-- Exercise passage follows --

CLEVELAND — Tuesday is officially Valentine's Day.
And while love is in the air for some, others are still out there looking to find their perfect match.
Officials say crooks are working overtime and cashing in on the dating market.
That means a surge in romance scams happening here in Ohio and across the United States.
The scams, where thieves pretend to be romantically interested in their prey to scam them out of money, are becoming more elaborate across all age groups, and that's due, in part, to social media, dating and gaming apps.
Experts say to trust your gut and vet all dating profiles.
If the person seems too good to be true, they probably are not real.
Before you swipe right on a dating app or seek out your perfect match online, experts want you to be on high alert this Valentine's Day season.
Teams of cyber criminals, typically working together overseas, are looking to cash in on your kindness.
"Unfortunately, when you're looking for love, there are a lot of people looking to target you," Sue McConnell, President and CEO of the Better Business Bureau serving Greater Cleveland said.
Romance scams have taken over and reached an all-time high due to the pandemic with so many people spending time online.
The FBI reports at least 24 thousand people fell victim in 2021 and lost at least $1 billion dollars due to the scams.
McConnell says cybercriminals are shifting away from wire transfers and gift cards. They now want cryptocurrency because it's not government regulated, there are no safeguards and you can't track it.
"I mean, the money's gone. I don't think people realize that they're, you know, you put your money in a bank and that has FDIC protection. But you put your money in cryptocurrency, you don't have the same kinds of protection," McConnell said.
McConnell says if you're on dating apps, be on the lookout for "love bombers", those who profess instant love and gratification toward you in a short period of time. Next, they typically claim they need money for a medical emergency or abrupt accident.
In addition, many victims have reported thinking they found love with a service member. The service member will typically claim to be too busy to talk over the phone because they're overseas then ask for gifts or cryptocurrency frequently over time.

-- Exercise passage concluded --

◆ Activity 1 ◆
Answer these questions from the romance scam article:
(a) According to the FBI, at least how many people fell victim to romance scams in 2021?
(b) Which form of payment do cybercriminals now want instead of wire transfers and gift cards?
(c) Why does a scammer posing as a service member typically say they are too busy to talk over the phone?
◆ Activity 2 ◆
Summarize the romance scam article in two sentences.
The entries come from a separate source.

-- Data to examine follows --

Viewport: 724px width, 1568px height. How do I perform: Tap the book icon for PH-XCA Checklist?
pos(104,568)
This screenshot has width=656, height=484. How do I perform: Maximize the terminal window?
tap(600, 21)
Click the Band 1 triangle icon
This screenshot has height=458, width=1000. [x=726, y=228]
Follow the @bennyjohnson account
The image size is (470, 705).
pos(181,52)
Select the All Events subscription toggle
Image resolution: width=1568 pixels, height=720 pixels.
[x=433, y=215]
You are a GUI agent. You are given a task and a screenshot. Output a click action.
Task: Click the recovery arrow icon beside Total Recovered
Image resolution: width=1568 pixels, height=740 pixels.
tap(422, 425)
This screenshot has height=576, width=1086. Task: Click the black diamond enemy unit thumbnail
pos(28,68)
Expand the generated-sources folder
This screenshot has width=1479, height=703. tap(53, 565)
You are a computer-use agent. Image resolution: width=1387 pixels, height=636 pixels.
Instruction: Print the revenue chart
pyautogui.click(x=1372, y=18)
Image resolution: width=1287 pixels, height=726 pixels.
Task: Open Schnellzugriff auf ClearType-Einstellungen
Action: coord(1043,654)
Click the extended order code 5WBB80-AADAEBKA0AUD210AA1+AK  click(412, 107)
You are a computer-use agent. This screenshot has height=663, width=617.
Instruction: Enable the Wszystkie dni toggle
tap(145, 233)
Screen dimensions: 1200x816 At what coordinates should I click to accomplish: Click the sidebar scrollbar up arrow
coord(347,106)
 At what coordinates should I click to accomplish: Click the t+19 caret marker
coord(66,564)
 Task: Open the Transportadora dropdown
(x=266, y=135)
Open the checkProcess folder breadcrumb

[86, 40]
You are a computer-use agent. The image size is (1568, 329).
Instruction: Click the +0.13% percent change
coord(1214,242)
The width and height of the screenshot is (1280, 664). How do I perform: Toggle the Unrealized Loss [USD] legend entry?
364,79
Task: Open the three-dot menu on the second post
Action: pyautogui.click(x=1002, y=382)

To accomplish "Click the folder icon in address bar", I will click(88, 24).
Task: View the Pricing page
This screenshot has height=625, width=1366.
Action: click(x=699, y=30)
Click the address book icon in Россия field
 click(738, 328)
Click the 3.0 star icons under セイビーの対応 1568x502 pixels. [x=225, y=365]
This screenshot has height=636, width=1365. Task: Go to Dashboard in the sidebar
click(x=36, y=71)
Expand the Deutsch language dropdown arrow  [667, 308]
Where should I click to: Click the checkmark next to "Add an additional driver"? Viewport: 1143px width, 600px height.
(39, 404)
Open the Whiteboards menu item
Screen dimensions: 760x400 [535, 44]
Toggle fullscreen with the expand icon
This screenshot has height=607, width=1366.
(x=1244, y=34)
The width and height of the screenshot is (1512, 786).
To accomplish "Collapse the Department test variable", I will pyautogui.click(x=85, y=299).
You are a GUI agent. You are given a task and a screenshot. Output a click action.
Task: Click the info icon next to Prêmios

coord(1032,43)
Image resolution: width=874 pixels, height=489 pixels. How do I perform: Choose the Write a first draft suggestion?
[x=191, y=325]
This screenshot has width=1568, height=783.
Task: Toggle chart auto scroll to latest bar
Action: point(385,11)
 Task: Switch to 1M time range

-- Data to examine concluded --

◆ Answer space 1 ◆
(a) At least 24 thousand people.
(b) Cryptocurrency.
(c) Because they are overseas.

◆ Answer space 2 ◆
Romance scams, in which thieves pretend romantic interest to get money, are surging in Ohio and across the United States and reached an all-time high during the pandemic, with the FBI reporting at least 24 thousand victims and at least $1 billion lost in 2021. Experts advise vetting dating profiles and watching for "love bombers" and supposed overseas service members who ask for money, gifts, or cryptocurrency, which lacks the protections of a bank account.